In 2016, 68 million accounts of Dropbox users were compromised. The attacker took advantage of a poorly kept employee password to gain access to emails and passwords from exposed accounts that were created in 2012 and earlier.
The data was available on the dark web for sale until it was picked up by several tech and security publications.
While cloud storage is convenient and gives access to data anywhere, anytime, regardless of the device you’re on, cloud storage security is a matter of grave concern to organizations.
Storing data in the cloud means your confidential files and sensitive data are exposed to new forms of risks. Data stored on the cloud is outside of the limits of many safeguards used to protect sensitive data in your company’s data center.
Therefore, when it comes to cloud storage, organizations have to take additional steps to secure it beyond the basic security measures offered by cloud storage providers like Amazon, Microsoft, and Google.
Cloud Storage Security Is a Shared Responsibility
Both cloud vendors and users share responsibility for cloud storage security. While cloud storage providers protect your data from intrusions and data thefts, enterprises are supposed to supplement those features with added security measures to strengthen cloud data protection and restrict access to sensitive information.
CSPs can do little to protect your sensitive data against unauthorized access if your employees were being reckless. You must therefore educate your staff about the potential risks they may unwillingly expose your organization’s data to.
Cloud storage providers offer data protection solutions to companies. These solutions grant complete visibility and policy-based control over how data can be moved to and from the cloud. The practice ensures only authorized data leaves your organization and only upon approval from a conducting party.

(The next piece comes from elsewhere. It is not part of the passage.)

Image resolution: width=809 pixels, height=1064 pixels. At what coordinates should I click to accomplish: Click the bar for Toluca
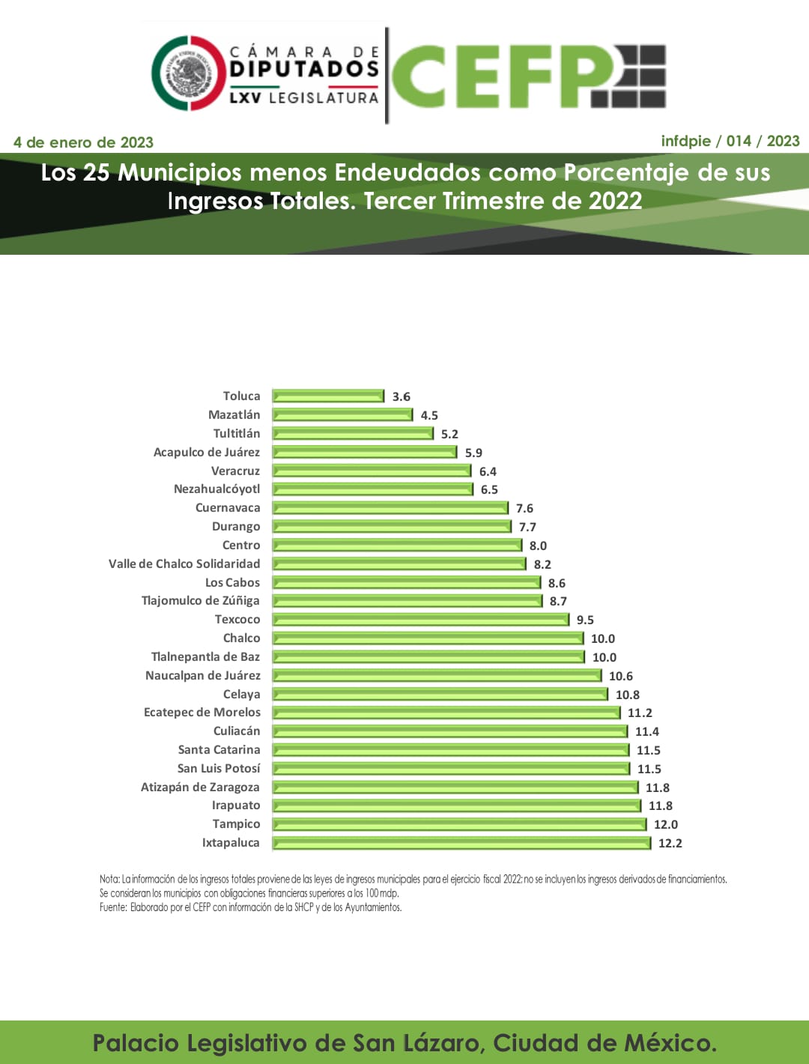click(328, 396)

At the end of the day, it is up to the business whether they want to impose these firmer shields around important data on top of what the cloud storage providers offer already.
Nonetheless, it must be stated that another layer of defense can save your data if the provider experiences a security breach.
Choosing a Cloud Storage Security Solution
When choosing a cloud storage security solution, an organization should ensure that it provides continuous monitoring and visibility to all forms of data interactions with the cloud storage. It should provide granular control over movements of files filtered to user-agent and operating system events.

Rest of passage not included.